About seventy juniors nationwide are chosen each year for the Truman award, which carries with it $30,000 in funding for graduate school. Truman scholarships are awarded to students preparing for careers in government or public service.

Huarca, a neuroscience major from Silver Spring, Maryland, says her public service will involve health care. "I am committed to becoming a physician in an underserved urban area," she explains. In addition to treating her own patients, Huarca aims to influence policy on a broader scale as a medical consultant on a federal health-care policy writing committee. The goal, she says, is to make health care accessible and affordable for all. As part of the Truman application process, she proposed a policy extending medical coverage to all uninsured adults. Under her plan, patients would share the cost of medical treatment with the federal and state governments.

This summer, Huarca will head for the Harvard School of Public Health for an internship.

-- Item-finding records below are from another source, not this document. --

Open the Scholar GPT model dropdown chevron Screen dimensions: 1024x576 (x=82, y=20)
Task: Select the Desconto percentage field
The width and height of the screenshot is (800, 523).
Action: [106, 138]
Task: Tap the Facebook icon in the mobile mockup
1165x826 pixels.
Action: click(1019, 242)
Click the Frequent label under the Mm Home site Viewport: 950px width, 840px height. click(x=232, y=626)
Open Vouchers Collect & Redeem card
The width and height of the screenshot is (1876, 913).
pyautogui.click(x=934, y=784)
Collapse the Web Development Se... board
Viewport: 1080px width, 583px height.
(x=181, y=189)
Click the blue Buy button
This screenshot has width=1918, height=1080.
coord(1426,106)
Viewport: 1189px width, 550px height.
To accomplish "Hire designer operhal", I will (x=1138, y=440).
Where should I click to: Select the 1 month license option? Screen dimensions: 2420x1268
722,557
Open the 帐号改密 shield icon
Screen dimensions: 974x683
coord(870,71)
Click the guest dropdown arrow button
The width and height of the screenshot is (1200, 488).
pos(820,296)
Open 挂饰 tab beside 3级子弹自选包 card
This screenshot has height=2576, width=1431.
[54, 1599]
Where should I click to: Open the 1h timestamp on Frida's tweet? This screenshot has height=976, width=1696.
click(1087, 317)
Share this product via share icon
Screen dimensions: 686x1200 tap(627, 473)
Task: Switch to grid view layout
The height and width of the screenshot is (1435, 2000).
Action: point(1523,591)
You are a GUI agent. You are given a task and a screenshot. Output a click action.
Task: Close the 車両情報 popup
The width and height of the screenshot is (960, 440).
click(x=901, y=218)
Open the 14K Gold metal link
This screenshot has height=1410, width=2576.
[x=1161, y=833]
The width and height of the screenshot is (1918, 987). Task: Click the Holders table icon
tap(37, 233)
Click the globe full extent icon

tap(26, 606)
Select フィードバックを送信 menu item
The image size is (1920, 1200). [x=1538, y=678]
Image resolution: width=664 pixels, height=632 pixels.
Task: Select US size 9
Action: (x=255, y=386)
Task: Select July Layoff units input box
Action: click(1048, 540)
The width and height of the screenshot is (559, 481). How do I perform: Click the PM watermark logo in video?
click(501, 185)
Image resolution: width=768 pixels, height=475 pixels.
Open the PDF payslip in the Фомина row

After graduation next year, she plans graduate school work toward a master's degree in public health and a medical degree. Huarca is looking only at graduate schools located in urban areas, "where I can put my skills to use immediately" to help the local population.


Senior Suzanne Wiltgen has been named a 1999 Luce Scholar by the Henry Luce Foundation. One of eighteen scholars chosen from the nationwide competition, Suzanne will be placed in a yearlong internship program relating to her career interests in East or Southeast Asia. Suzanne is currently completing a dance major and romance language minor.

"I feel studying in one place for an extended period of time is the best way to gain insight into a culture," Wiltgen said about the scholarship. Already a seasoned traveler, she spent her junior year studying dance in Brazil, and her senior year of high school studying in Italy. "I'm very interested in exploring what happens when you mix different cultural dance vocabularies together," she explained. "I want to discover how the body is perceived and how the arts are included in Asia's daily life."

The Luce Scholars Program provides career opportunities for outstanding young Americans who have no previous experience with Asian Studies or languages. Students are placed in countries such as Brunei, China, Hong Kong, Indonesia, Japan, Malaysia, Mongolia, Philippines, Singapore, South Korea, Taiwan, Thailand, and Vietnam. The program is based on the belief that the United States lacks a nucleus of national leaders who are familiar with the ways of the East and responsive to them.

Mount Holyoke, which is one of some sixty-five colleges and universities invited to submit nominees for the program each year, has had several Luce Scholars in recent years.